-------- MATERIAL PROVIDED --------
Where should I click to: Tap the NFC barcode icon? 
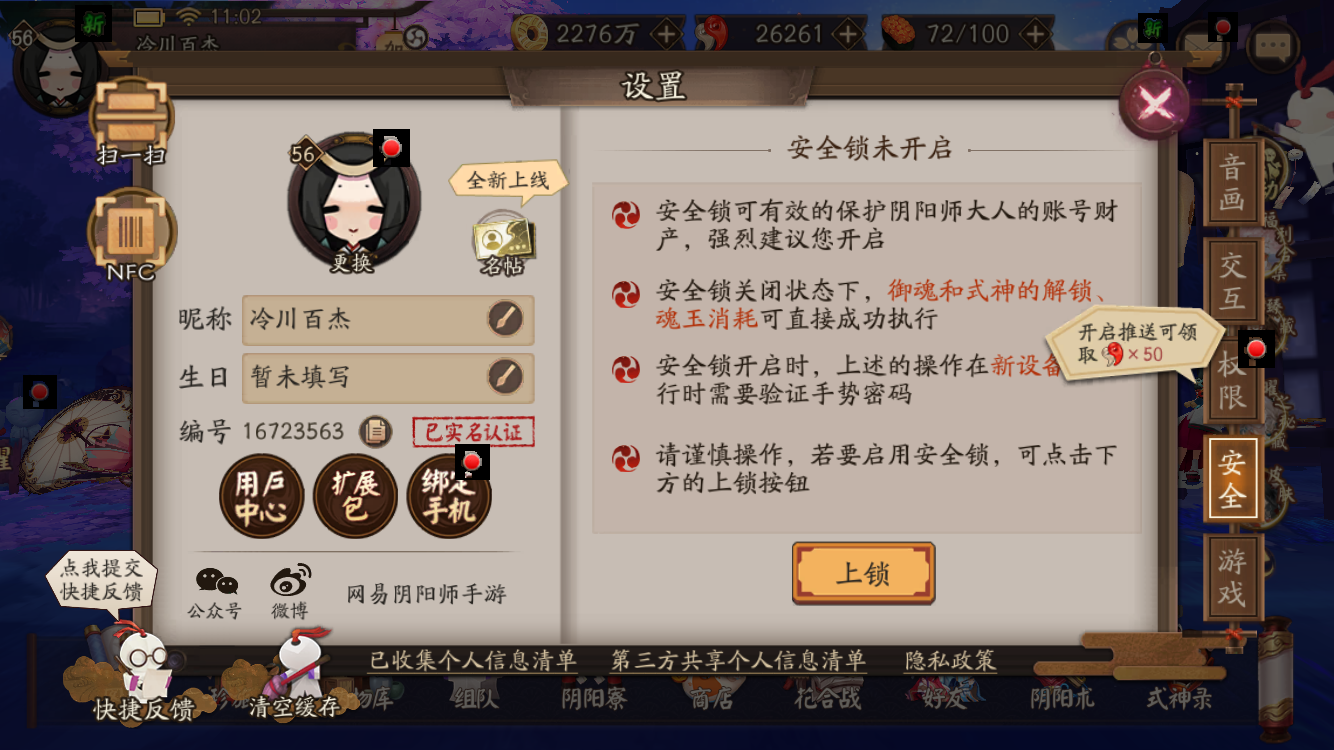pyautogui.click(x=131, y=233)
--------
-------- MATERIAL PROVIDED --------
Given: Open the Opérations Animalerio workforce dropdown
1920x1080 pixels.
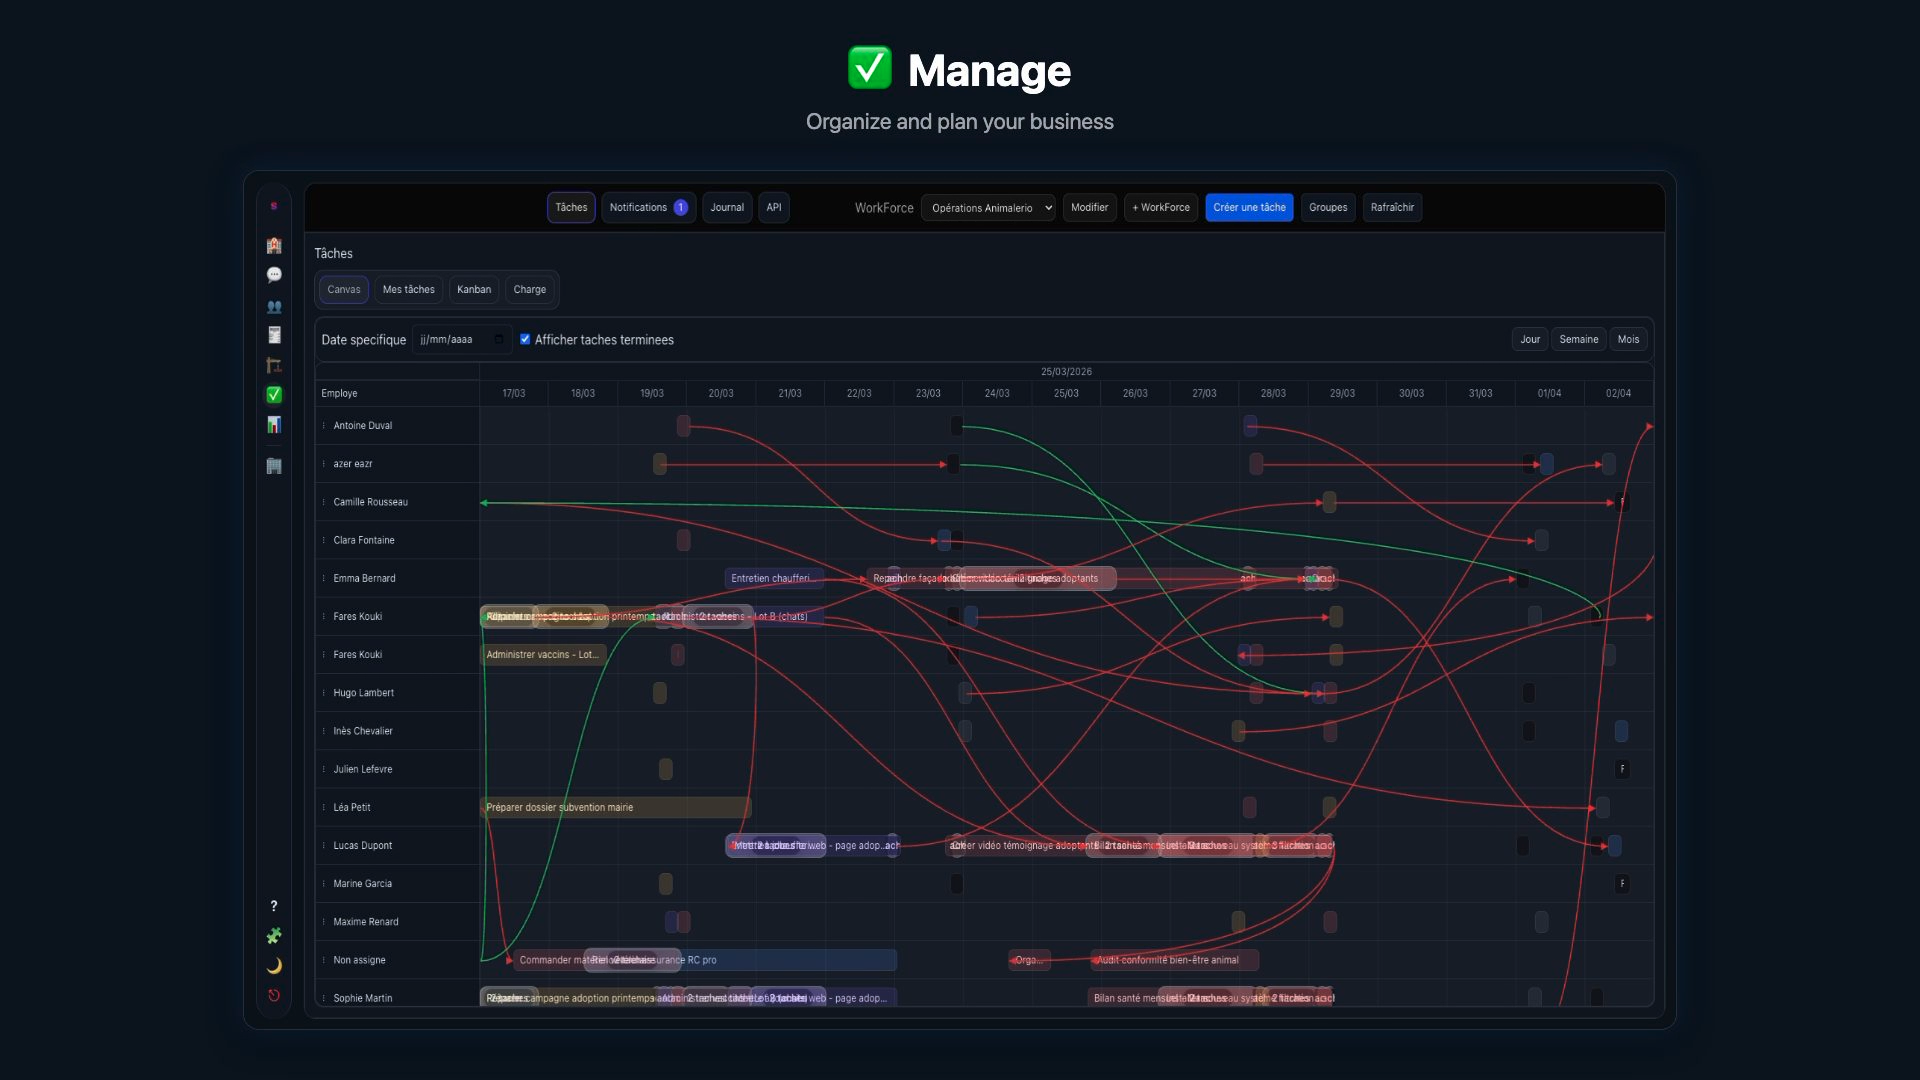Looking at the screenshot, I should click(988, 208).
--------
Render the listing from the line containing "Given: Open the" through the line containing "Looking at the" as a Markdown table with the columns Row and Line. Number each row, skip blank lines, and leave the pictures out.

| Row | Line |
|---|---|
| 1 | Given: Open the Opérations Animalerio workforce dropdown |
| 2 | 1920x1080 pixels. |
| 3 | Looking at the screenshot, I should click(988, 208). |